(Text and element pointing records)
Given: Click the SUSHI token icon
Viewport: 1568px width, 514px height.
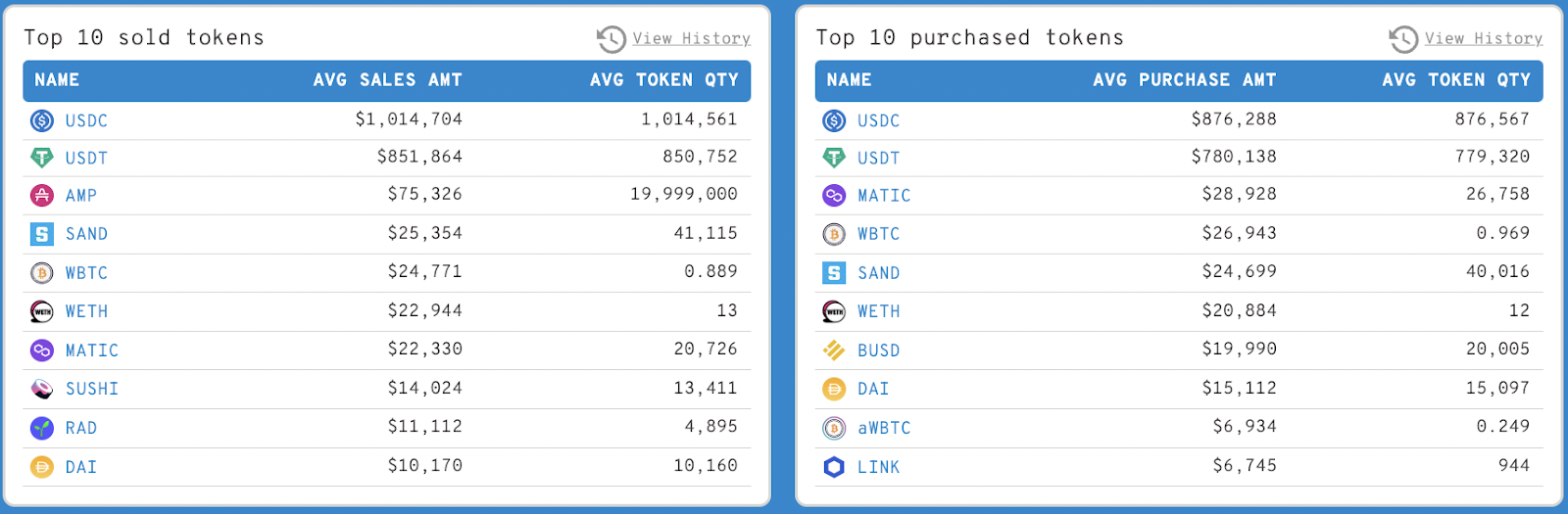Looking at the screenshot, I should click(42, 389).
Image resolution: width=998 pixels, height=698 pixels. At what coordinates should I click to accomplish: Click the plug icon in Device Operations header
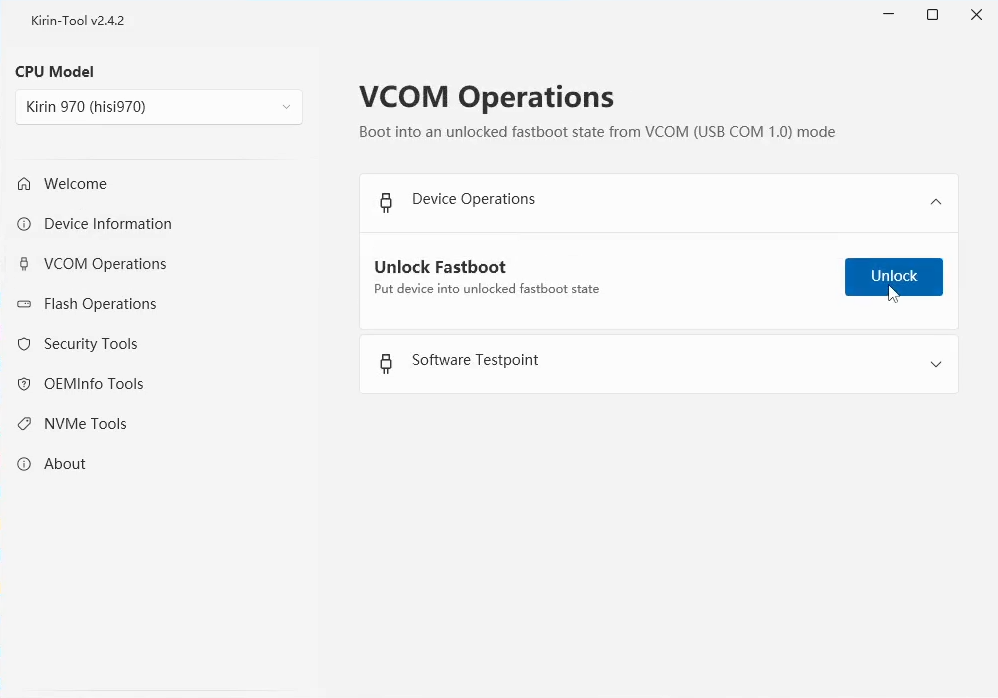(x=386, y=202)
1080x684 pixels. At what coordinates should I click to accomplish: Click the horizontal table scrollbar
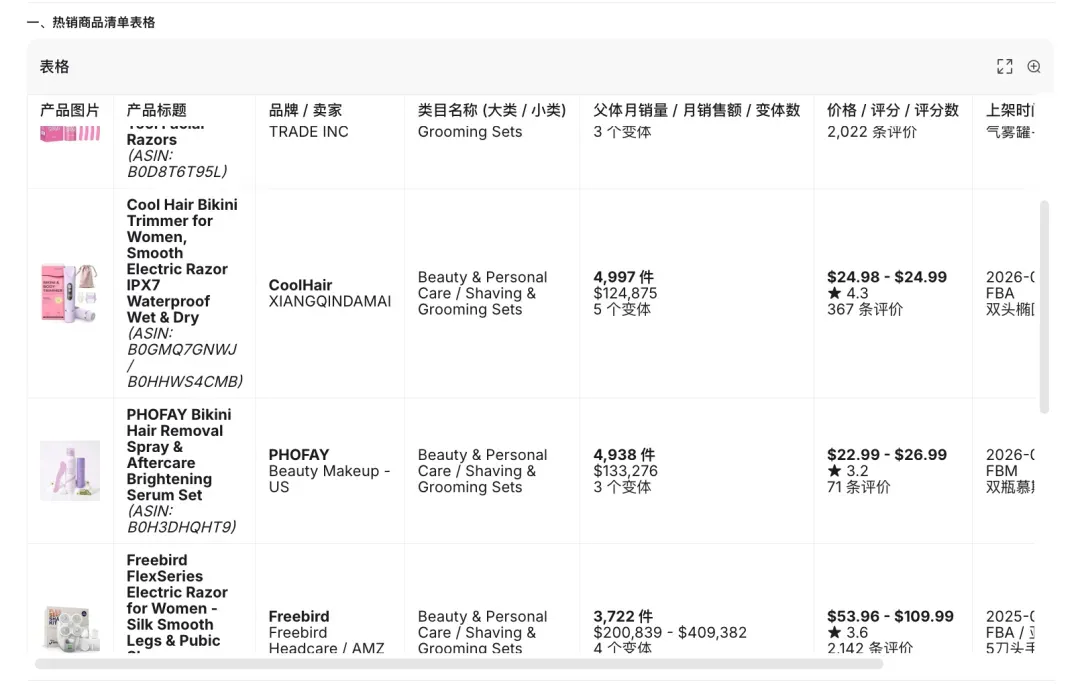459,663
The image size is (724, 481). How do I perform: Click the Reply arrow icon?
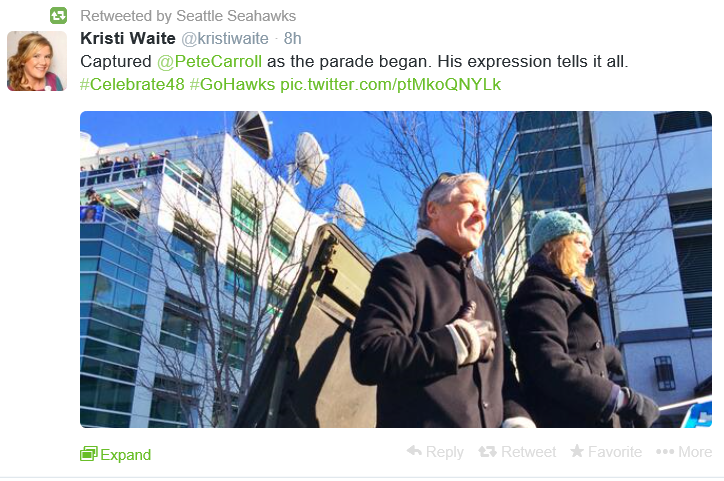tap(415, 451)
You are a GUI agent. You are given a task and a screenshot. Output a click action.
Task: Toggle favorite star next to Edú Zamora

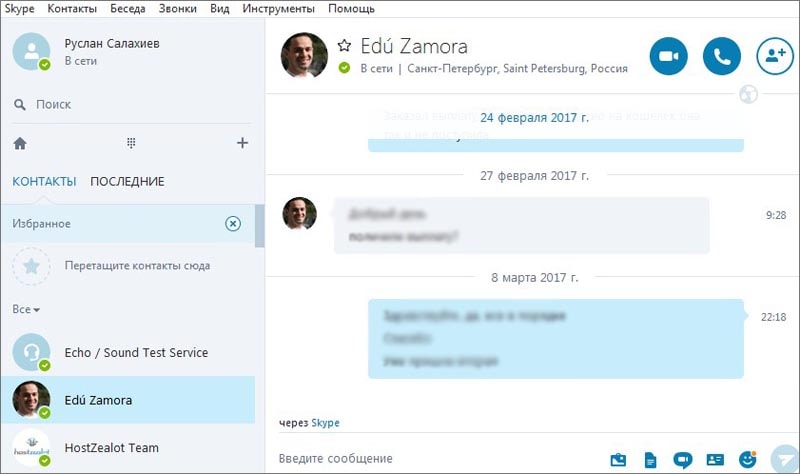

WHAT TO DO: Copy every one of the records above word for word, leaving out the pictures.

EXPECTED ANSWER:
Given: Click the SUSHI token icon
Viewport: 1568px width, 514px height.
Looking at the screenshot, I should click(42, 389).
Image resolution: width=998 pixels, height=698 pixels. At what coordinates should I click to accomplish: Click the plug icon in Device Operations header
(x=386, y=202)
1080x684 pixels. At what coordinates should I click to accomplish: Click the horizontal table scrollbar
459,663
The image size is (724, 481). How do I perform: Click the Reply arrow icon?
tap(415, 451)
You are a GUI agent. You are given a task and a screenshot. Output a click action.
Task: Toggle favorite star next to Edú Zamora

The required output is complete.